The results are shown in specifications (6) and (7) in Table 2 for emotions in the feedback stage and in Table 3 for the exposure stage. The tables reveal a significantly positive relationship between disgust and surprise with the number of prudent decisions made in all relevant equations. Sadness and anger are each significant in one of the four specifications in which they appear. In all cases, a greater value of the emotion correlates with greater prudence.

The last result considers the other correlates of prudence that our design permits us to evaluate.

Result 4: There Are No Gender Differences in the Average Level of prudence. Prudence is Positively Correlated with Cognitive Ability. Prudence Is Negatively Correlated with Conscientiousness

Support for Result 4

In all of the specifications reported in Tables 2, 3, the variable Gender is insignificant. The variable Raven, the score of an individual on the Raven's test, is significant at the 1% level in all estimated equations in which it appears. Furthermore, none of the big 5 personality traits is significant other than conscientiousness.


We observe that those who experience more positive valence at the time of the resolution of risky lotteries tend to make less prudent subsequent decisions. The same correlation obtains if valence at the time of presentation of the lotteries is considered, although this effect is only marginally significant. This result is similar in spirit to those obtained for risk aversion by a number of authors, who find that negative emotional state is associated with greater risk aversion. There are a number of possible explanations for this correlation. If a negative emotional state prompts more pessimistic beliefs, as under the Affective Generalization Hypothesis, an individual with negative valence might believe that the bad state is more likely to occur than the good state. If this is the case, and the agent is risk averse, she will apportion an unavoidable zero-mean risk to what she believes is the less likely state, i.e., the one yielding the relatively high outcome. Alternatively, it may be the case that a negative emotional state prompts individuals to behave defensively by maximizing their minimum payoff. This pattern would translate into declining to accept zero-mean risks when given an opportunity to do so (risk aversion), and apportioning unavoidable risks into relatively high income states when possible (prudence). Future research would be needed to distinguish between the hypotheses that a negative emotional state leads individuals to apply a heuristic in which they maximize their minimum payoff and the alternative that negative emotions prompt more risk averse as well as more prudent decisions.

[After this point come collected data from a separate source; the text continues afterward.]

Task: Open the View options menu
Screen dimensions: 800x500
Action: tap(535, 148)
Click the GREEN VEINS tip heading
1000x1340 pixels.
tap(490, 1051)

We also observe that increases in arousal during the phase 1 task, which can be interpreted as integral arousal, is positively correlated with prudence in subsequent decisions. It may be the case that greater arousal, like more negative valence, leads to more pessimistic beliefs. The consequence would be that the high income state is viewed as less likely, and that a risk averse individual would allocate the risk to what she believes is the less likely state, and generate behavior consistent with prudence. Alternatively, arousal may lead to a focus on relatively unfavorable outcomes and choices that maximize payoff under the worst possible outcome. While some prior research associates greater arousal with risk taking (Haim, 1994), other work argues that underarousal increases risk taking as individuals seek arousing stimuli (Schmidt et al., 2013). Here, it may be the case that underaroused individuals place the risk in the low income state as stimulation to increase their level of emotional arousal.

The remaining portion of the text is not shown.